Byochar is the latest environmental innovation from Dyper. A major player in the premium disposable diaper category with its diapers constructed with plant-based materials and made without harmful ingredients, Dyper’s landfill avoidance program ReDyper has already diverted more than 11.5 million pounds of waste from landfills, turning their used diapers and wipes into nutrient-rich topsoil that is used in large-scale landscaping, roadside plantation, and growing sod. As Byochar technology is deployed, the process of composting will be gradually replaced in the ReDyper program.

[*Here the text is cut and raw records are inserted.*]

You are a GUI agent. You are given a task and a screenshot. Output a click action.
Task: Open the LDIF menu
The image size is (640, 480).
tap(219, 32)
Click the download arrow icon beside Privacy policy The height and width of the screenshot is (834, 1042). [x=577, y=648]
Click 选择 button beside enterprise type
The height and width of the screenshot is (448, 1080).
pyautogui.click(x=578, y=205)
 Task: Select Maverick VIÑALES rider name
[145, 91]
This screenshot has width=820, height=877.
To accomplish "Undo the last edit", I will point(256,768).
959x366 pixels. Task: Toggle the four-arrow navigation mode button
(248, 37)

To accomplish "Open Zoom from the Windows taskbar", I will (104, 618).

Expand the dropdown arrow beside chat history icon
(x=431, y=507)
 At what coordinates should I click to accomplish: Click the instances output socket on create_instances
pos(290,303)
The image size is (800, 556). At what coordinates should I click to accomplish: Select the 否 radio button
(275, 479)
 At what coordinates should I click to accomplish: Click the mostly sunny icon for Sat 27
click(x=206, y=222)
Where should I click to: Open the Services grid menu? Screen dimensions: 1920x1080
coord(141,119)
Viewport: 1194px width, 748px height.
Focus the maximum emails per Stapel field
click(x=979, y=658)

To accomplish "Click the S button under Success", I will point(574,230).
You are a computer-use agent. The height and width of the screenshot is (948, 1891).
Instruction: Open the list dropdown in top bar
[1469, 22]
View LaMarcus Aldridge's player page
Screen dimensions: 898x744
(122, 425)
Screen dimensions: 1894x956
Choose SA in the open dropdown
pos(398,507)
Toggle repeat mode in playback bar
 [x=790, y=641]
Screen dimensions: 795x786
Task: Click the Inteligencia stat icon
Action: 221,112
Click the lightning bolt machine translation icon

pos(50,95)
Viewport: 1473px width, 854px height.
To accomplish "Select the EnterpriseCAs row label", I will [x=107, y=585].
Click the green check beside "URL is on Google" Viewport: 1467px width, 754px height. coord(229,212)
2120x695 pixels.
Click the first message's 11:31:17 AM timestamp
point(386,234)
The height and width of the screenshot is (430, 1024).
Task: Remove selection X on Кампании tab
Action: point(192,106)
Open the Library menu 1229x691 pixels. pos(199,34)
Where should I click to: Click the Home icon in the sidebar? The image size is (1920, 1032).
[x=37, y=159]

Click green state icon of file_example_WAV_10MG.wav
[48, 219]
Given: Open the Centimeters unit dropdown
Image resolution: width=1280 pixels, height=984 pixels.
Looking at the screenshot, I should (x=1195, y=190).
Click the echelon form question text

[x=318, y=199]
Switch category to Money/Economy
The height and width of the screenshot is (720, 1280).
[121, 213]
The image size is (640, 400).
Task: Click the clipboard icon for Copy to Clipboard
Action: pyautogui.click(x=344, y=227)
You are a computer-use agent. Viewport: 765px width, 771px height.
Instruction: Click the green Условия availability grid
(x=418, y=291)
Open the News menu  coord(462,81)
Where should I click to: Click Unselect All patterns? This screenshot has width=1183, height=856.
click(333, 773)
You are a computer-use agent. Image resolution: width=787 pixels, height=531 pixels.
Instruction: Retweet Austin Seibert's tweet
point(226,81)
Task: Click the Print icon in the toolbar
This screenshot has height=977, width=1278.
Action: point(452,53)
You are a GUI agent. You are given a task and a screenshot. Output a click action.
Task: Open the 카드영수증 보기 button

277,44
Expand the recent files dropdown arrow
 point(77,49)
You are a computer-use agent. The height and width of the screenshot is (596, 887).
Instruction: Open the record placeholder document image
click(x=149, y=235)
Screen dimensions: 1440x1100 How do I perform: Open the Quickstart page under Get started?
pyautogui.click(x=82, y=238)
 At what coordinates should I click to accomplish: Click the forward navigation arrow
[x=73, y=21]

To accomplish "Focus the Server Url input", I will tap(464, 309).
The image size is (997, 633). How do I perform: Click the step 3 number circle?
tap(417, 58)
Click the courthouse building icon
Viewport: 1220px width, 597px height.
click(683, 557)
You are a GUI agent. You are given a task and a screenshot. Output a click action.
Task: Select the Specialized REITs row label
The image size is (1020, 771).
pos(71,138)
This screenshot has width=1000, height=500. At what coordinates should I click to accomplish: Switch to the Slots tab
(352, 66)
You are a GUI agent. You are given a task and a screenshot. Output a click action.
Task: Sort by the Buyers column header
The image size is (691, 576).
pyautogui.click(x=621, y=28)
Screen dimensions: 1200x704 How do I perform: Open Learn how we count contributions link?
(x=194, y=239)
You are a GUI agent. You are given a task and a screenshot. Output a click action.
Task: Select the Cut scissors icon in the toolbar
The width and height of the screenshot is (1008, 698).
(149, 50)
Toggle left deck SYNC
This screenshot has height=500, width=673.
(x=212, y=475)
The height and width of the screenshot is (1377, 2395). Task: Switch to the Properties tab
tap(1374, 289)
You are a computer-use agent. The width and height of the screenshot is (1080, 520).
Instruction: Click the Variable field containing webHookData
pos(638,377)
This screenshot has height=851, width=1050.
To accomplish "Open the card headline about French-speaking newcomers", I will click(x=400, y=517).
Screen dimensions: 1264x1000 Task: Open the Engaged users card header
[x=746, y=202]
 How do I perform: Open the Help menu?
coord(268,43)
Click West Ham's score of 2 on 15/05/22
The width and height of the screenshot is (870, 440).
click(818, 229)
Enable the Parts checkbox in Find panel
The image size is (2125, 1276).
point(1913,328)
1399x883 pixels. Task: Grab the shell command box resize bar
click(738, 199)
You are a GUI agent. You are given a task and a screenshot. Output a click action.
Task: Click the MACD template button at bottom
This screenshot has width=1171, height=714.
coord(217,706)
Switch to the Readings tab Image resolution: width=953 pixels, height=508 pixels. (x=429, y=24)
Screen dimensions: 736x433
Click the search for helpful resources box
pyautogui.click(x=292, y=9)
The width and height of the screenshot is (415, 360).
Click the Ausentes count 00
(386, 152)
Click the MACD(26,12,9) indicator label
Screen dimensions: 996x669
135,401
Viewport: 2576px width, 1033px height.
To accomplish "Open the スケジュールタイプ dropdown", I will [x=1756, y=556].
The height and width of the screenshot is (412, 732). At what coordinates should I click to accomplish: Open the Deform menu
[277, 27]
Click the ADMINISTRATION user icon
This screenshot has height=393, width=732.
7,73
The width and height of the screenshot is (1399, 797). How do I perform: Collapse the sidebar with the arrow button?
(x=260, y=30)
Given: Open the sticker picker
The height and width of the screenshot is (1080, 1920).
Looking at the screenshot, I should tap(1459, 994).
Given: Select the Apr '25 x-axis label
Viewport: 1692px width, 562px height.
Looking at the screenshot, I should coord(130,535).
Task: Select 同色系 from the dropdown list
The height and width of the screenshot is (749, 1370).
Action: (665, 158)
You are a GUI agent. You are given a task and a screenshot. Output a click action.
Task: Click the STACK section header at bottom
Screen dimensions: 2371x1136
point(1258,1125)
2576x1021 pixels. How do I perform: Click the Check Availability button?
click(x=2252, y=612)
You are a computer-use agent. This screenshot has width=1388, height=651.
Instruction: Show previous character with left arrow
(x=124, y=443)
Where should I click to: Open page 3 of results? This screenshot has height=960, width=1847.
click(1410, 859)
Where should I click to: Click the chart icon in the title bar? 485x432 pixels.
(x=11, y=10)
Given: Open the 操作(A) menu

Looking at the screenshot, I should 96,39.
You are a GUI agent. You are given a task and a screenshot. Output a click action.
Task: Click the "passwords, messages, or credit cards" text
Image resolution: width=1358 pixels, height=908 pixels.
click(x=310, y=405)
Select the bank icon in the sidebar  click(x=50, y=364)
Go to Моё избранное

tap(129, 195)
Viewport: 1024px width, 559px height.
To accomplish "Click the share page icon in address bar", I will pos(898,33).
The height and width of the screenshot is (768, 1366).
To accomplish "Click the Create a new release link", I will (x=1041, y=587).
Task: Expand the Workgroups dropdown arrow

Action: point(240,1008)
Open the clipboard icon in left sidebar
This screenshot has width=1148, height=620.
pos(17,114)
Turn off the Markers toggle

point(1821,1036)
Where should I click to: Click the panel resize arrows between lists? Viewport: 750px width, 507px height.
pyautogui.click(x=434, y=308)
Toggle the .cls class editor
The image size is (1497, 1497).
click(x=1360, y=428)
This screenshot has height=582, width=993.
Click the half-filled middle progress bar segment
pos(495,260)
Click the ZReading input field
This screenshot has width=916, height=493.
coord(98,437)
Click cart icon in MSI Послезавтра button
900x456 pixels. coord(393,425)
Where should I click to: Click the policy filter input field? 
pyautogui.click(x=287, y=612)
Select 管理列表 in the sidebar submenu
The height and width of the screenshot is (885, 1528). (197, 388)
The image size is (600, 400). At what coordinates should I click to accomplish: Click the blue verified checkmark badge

“While there are no silver bullets to solving the plastic diaper dilemma, we feel it is our obligation to continuously look for solutions,” said Sergio Radovcic, Founder and CEO of Dyper. “We’ve started with composting, fully aware of the inherent difficulties of doing it at scale. With this innovation, we will bring modular disposal technology to complement or replace composting closer to the consumers, reducing processing and transfer times. We’re excited to see our work turn waste into something more helpful to our planet.”

Biochar technology is not new, but until now, has not been used to combat the disposable diaper waste problem. Additional benefits of the technology include reducing the processing time from several months to minutes while also serving as a soil amendment, a concrete and asphalt filler. Carbon sequestration also holds carbon captive and inert in soil for thousands of years and prevents it from being released into the atmosphere as harmful greenhouse gasses while `an efficient Byochar reactor needs less space and electricity than a traditional composting facility.

Overall, Byochar reactors have the capacity to process 2 tons of diapers per day. That’s approximately 7,200 diapers every 10 hours, or 12 diapers a minute. Converting soiled Dyper diapers and wipes to biochar yields an 80% reduction in mass. For example, 100 pounds of dry diapers yields approximately 20 pounds of biochar.

In the future, Byochar may be compatible with other diaper brands, which would effectively end diaper waste altogether (4% of solid waste) but is not compatible with non-Dyper products today. It may eventually generate carbon credits and possibly, sell credits on the trading markets, the company said.

Dyper products are made without chlorine, latex, alcohol, lotions, TBT, and Phthalates. They're unprinted, unscented, soft to the touch, yet extremely durable and absorbent, and made with plant-based materials such as viscose from Bamboo.